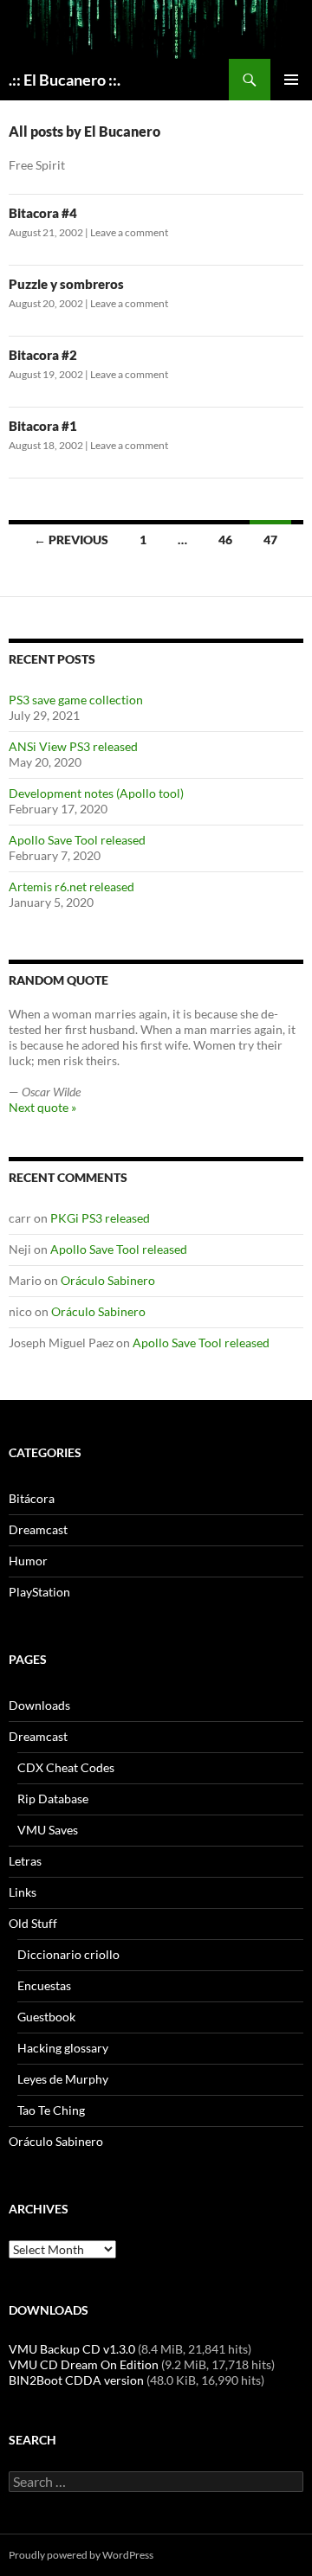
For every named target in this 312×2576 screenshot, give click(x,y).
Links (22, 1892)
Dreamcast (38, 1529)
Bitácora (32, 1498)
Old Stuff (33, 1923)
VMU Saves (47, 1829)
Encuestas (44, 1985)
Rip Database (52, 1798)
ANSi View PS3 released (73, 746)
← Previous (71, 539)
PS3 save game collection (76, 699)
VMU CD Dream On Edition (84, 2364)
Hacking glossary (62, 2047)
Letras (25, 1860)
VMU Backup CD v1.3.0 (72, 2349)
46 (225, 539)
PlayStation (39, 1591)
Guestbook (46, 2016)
---
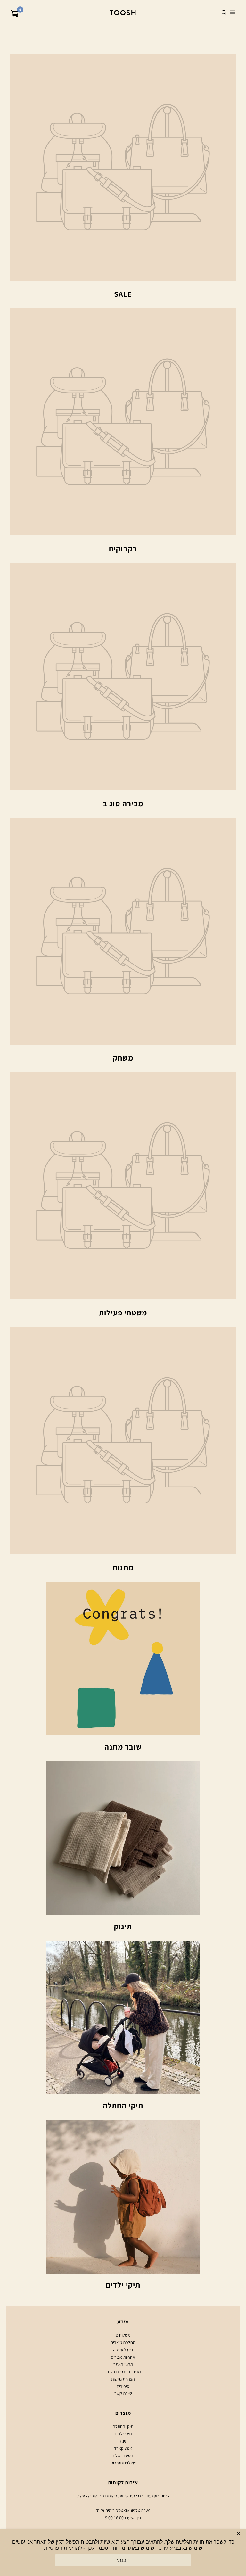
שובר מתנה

PROBLEM DESCRIPTION — Out of the data above, transcribe exactly and only the lines starting with the line that has "Links (22, 1892)" and going on through the line that has "Guestbook (46, 2016)", both included.

SOLVED EXERCISE —
Links (22, 1892)
Dreamcast (38, 1529)
Bitácora (32, 1498)
Old Stuff (33, 1923)
VMU Saves (47, 1829)
Encuestas (44, 1985)
Rip Database (52, 1798)
ANSi View PS3 released (73, 746)
← Previous (71, 539)
PS3 save game collection (76, 699)
VMU CD Dream On Edition (84, 2364)
Hacking glossary (62, 2047)
Letras (25, 1860)
VMU Backup CD v1.3.0 (72, 2349)
46 (225, 539)
PlayStation (39, 1591)
Guestbook (46, 2016)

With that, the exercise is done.